Bundesverband Theaterpädagogik: THEATER MACHT POLITIK. 34. Bundestagung Theaterpädagogik

Das internationale Symposium, welches sich an Fachkräfte des Theaters im Kontext der Kulturellen Bildung richtet, befasst sich mit den Möglichkeiten, Ansätzen und speziellen Formaten, die es in der Theaterarbeit und in der theaterpädagogischen Arbeit gibt, um Werte und persönliche Haltungen wie Offenheit, Toleranz und Diskursfähigkeit bei einheimischen wie zugewanderten Jugendlichen und jungen Erwachsenen zu fördern und den transkulturellen Dialog zu stärken. Wie müssen solche Projekte konzipiert und strukturiert werden? Welche Haltungen der Spielleiter*innen sind notwendig und welche Themen und Herangehensweisen sind zielführend? Welche Erfahrungen haben die Kolleg*innen aus dem In­ und Ausland in aktuellen Projekten gemacht?

Hierbei ist die zugrundeliegende Annahme, die, das Theater als soziale Kunstform ist im Besonderen dafür geeignet, der aufkommenden Intoleranz, der Ausgrenzung und dem Rassismus demokratische Positionen entgegenzusetzen. So ist in der theaterpädagogisch orientierten Theaterarbeit sind psychosoziale Fähigkeiten wie Offenheit gegenüber den Mitspieler*innen, Vertrauen, Achtsamkeit, Diskursfähigkeit und Ambiguitätstoleranz unerlässliche Grundpfeiler, die sich in Theaterprozessen ständig weiterentwickeln können. Wenn ihnen dafür kreative Räume gegeben werden, können Jugendliche und junge Erwachsene das Medium »Theater« zur Darstellung ihrer gesellschaftlichen Anliegen und politischen Anmerkungen nutzen, ihre »Sicht auf die Welt« auf besonders eindrückliche Weise artikulieren und die künstlerische Gestaltung selber prägen.
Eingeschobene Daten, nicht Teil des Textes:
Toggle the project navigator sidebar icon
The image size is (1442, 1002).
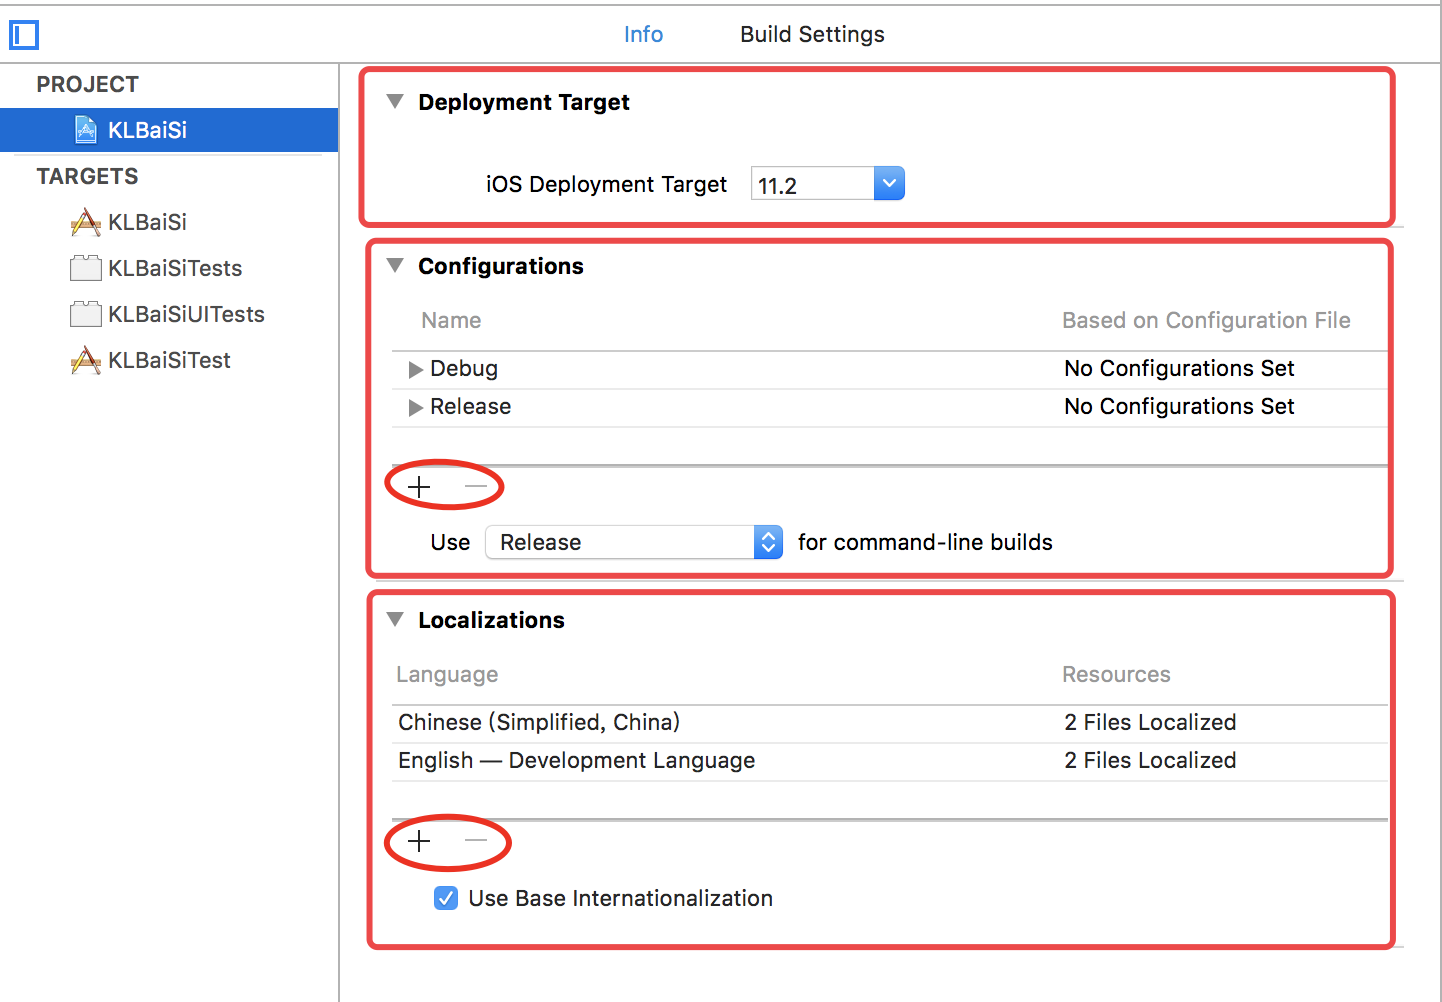point(24,35)
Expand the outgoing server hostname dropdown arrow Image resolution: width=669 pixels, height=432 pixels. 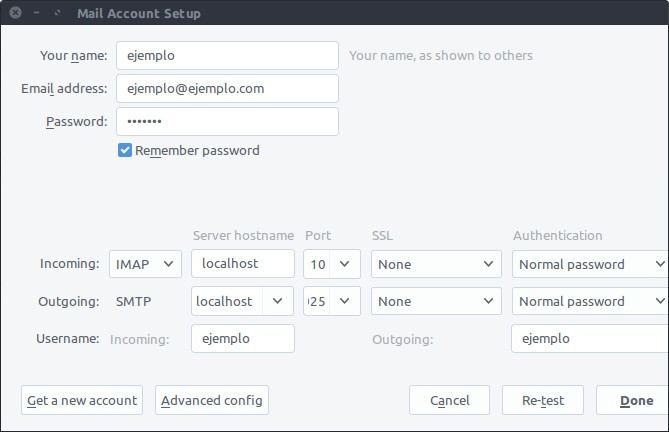[x=278, y=301]
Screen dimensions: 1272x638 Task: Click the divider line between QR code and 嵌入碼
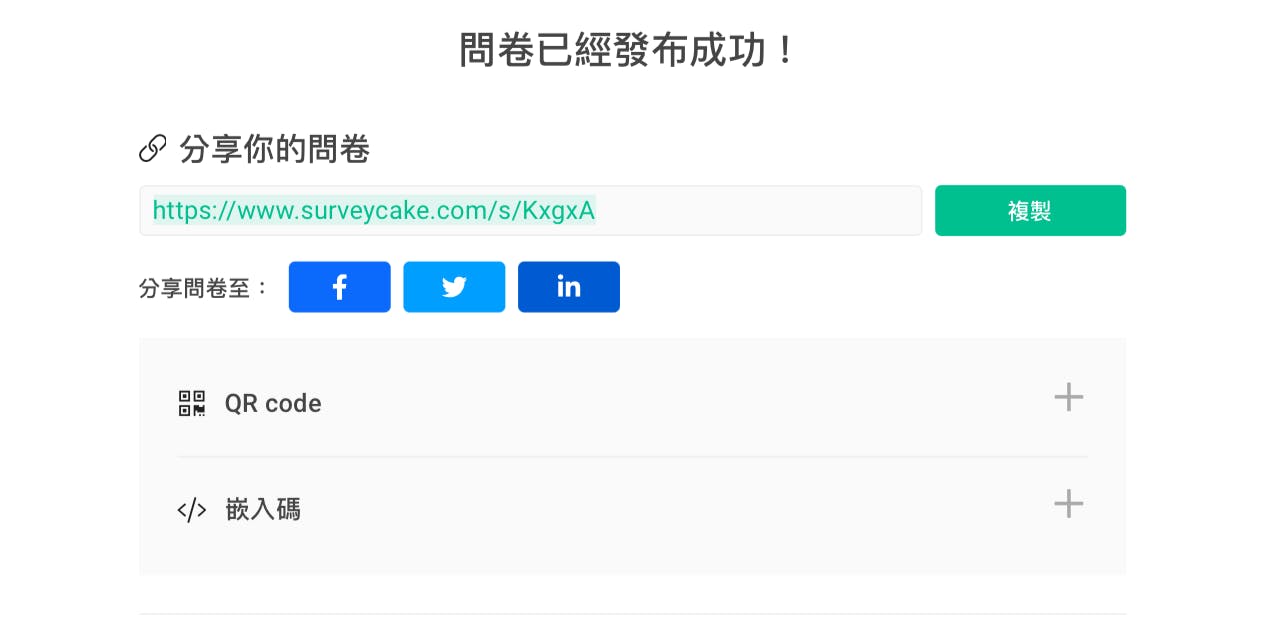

Das geplante Symposium möchte ein Forum für Fachkräfte des Theaters/der Kulturellen Jugendbildung sein, um Richtungen und Standpunkte der Theater­ und Dramapädagogik in Europa zu diesen Fragen zu veranschaulichen und zu diskutieren. Ausgehend von der Überzeugung, dass es wertvoll ist, in freien und offenen europäischen Gesellschaften zu leben, sollen Bildungswege und Arbeitsweisen erörtert werden, die Diversität wertschätzen und pluralistische Lebensformen unterstützen, in denen Einheimische, Geflüchtete und Migranten fruchtbar, gewinnbringend und voneinander lernend kommunizieren und gemeinsam Neues erschaffen können.

In Kooperation mit dem Institut für Theaterpädagogik der Hochschule Osnabrück, dem Agora Theater (St. Vith/Belgien) und dem National Center of Competence Austria.